About this exercise >>
In the article below about worker shortages after Covid-19, what did the Confederation of British Industry survey in early 2021 find about shortages of low-wage workers and supplies?

Text for analysis >>

━━━━━━

• MACRO AND MARKETS, COVID-19 DOSSIER

    Back to work?

14 May 2021

While anti-Covid vaccine rollouts have helped some regions lift coronavirus restrictions, limited access to labour could also limit economic recovery. flow’s Graham Buck and Clarissa Dann review sectors at risk and what this means for employers and governments

After months of Covid-19 containment restrictions, a cleared path back to economic recovery beckons. But how available are the essential factors of production?

“The lasting economic impact of the coronavirus pandemic will become apparent in the development of the macroeconomic factors of production – labour, capital, human capital as well as the stock of technical knowledge,” notes Michael Grömling, of the German Economic Institute in COVID-19 and the Growth Potential.1

He makes the point that the pandemic forced firms to find technical solutions to the discontinuation of normal business operations (for example working from home), creating “greater openness to innovation in business and social life”. But on the flip side, geopolitical risks and protectionist attitudes that predate the crisis are intensified, reducing the migration of skilled labour over the long term.

However, at a rather more basic and immediate level in developed economies such as the US, UK and the EU, there is a wider more acute problem – shortages of workers in a number of industries supporting economic growth as countries relax restrictions, such as construction, some areas of hospitality and healthcare. For example, in the UK, a Confederation of British Industry survey in early 2021 highlighted how shortages of low-wage workers and supplies have risen more sharply than in almost 50 years, exacerbated by Covid-19 disruptions and the aftermath of leaving the EU.2

In addition to pandemic-related worker shortages, demographics are also at play and have been so for several years, with some industries failing to attract enough new entrants to replace retiring workers. For example the Japanese labour market is characterised by low unemployment and high employment rates – resulting, according to the OECD, in a labour market performance above its average. However, the OECD adds that structural changes such as technological progress and an ageing population “are transforming the supply of and demand for skills”. Unless education and training systems respond to this, the country’s productivity and economic growth are at risk.3

April wake-up call

Jim Reid"Companies need to outbid the government to get workers"

━━━━━━

Given records >>

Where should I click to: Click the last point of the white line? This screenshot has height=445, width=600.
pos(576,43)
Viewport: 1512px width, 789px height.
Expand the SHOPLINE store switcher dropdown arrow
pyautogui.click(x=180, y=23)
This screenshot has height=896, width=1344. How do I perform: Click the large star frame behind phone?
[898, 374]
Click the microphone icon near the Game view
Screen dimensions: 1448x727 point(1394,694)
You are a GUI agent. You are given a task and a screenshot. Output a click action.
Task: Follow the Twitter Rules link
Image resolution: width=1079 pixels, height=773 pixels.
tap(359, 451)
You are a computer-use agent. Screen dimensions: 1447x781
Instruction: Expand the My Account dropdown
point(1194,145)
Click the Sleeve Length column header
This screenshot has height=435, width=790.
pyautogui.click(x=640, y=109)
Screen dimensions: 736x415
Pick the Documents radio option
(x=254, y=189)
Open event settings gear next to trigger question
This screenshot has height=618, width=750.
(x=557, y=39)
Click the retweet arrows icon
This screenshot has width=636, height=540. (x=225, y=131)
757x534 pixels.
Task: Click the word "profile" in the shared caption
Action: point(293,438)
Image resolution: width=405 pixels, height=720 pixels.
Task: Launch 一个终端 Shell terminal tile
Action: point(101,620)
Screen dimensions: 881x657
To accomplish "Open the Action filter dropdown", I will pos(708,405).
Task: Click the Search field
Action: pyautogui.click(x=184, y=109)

━━━━━━

Solution >>
Shortages of low-wage workers and supplies had risen more sharply than in almost 50 years.